He totally rejects the trappings of the wealthy lifestyle. No one has ever seen him in pinstripes. He was sporting an openneck checked shirt and off-the-peg blazer when I interviewed him for the Irish Times in his foundation’s midtown Manhattan office. He had $9 reading glasses and was wearing a $15 plastic Casio watch. “If I can get a watch for $15 with a five-year battery that keeps perfect time, what am I doing messing around with a Rolex?” he said, his blue eyes looking amused, when I asked him why he didn’t buy a more expensive watch. He doesn’t own a house or a car. He flies economy class, even on his frequent long intercontinental flights. When he needs a car he rents the smallest two-door model. In New York no one would point him out in the street. He uses taxis and the subway, or walks, a courteous, nondescript man carrying documents in a plastic bag. He declines most invitations to formal affairs. He doesn’t like being called “reclusive,” as he often is in newspapers. “I describe myself as different,” he said.
Journalist Jim Dwyer once wrote in a Daily News column that when the world’s biggest giver did make a rare exception to attend Irish America’s Business 100 lunch at New York’s `21′ Club in 1997, he walked a dozen blocks without being recognized, and “looked a bit miserable” at speaking in public. Feeney, concluded Dwyer, was what Donald Trump would be if he lived his entire existence backward.
One of Feeney’s daughters told Dwyer of a family gathering at the same venue some years before. “They asked `Who are you?’ He said, `Chuck Feeney.’ They said, `Oh, of course, Mr. Feeney,'” and brought them to the table for Chub Feeney, former president of the National League.
Maureen Dowd of The New York Times, who also attended the Irish America event, wrote, “I have never met a billionaire who is shy and retiring, who doesn’t own a house, a car, a Rolex, who likes to take the subway and fly economy, who goes to the supermarket and worries about the price of carrots, who gives away most of his money because as he puts it `You can only wear one pair of shoes at a time.'”

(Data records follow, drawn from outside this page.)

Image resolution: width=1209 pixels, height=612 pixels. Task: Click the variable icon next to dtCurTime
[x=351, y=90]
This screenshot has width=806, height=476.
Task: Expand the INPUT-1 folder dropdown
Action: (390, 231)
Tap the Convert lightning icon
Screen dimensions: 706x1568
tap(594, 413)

Charles J. Feeney was brought up in a working-class neighborhood in Elizabeth, New Jersey, the son of an insurance underwriter and a nurse. His father’s mother came from near Kinawley, Co. Fermanagh, a link with Ireland of which he was always conscious. Instead of waiting for military call-up he “jumped the line” at 17 and, like many other young men of the time, enlisted for postwar service in occupied Japan and Korea. On discharge, he got a 36-month GI scholarship — the starting point for many Irish American rags-to-riches success stories — and went to study hotel administration at Cornell, the Ivy League university in Ithaca, New York.
At Cornell he first displayed his talents for making a buck. The monthly scholarship checks for $110 barely covered tuition, so he sold baskets of sandwiches made up by a classmate who is now a distinguished professor. “They used to say I didn’t need to look for a job after college because I was making too much money making sandwiches,” Feeney said. He loves to tell a journalist the story of entering a quiz for a course on money and banking at Cornell. “I got my paper back with a note from the professor stating: `You have a flair for writing but no knowledge of the subject matter. Try journalism.'”
On graduating in 1956, Feeney found himself with four months’ scholarship money left and applied for a political science course at a couple of French universities. When he presented himself at the 14th-century University of Grenoble, a puzzled dean of admissions said: “This is the first time, Mr. Feeney, I have received a request for admission to the University of Strasbourg.” Feeney replied quickly: “If I wanted to go to Strasbourg I wouldn’t be here,” and was admitted. After Grenoble, Feeney ran a camp for children from the U.S. fleet in southern France for a while before meeting up with a fellow Cornell alumnus, Robert Miller, in Barcelona. “I said to him I thought there was a good opportunity to make a buck selling to the fleet,” he said. They found a niche retailing perfume, tape recorders and transistor radios.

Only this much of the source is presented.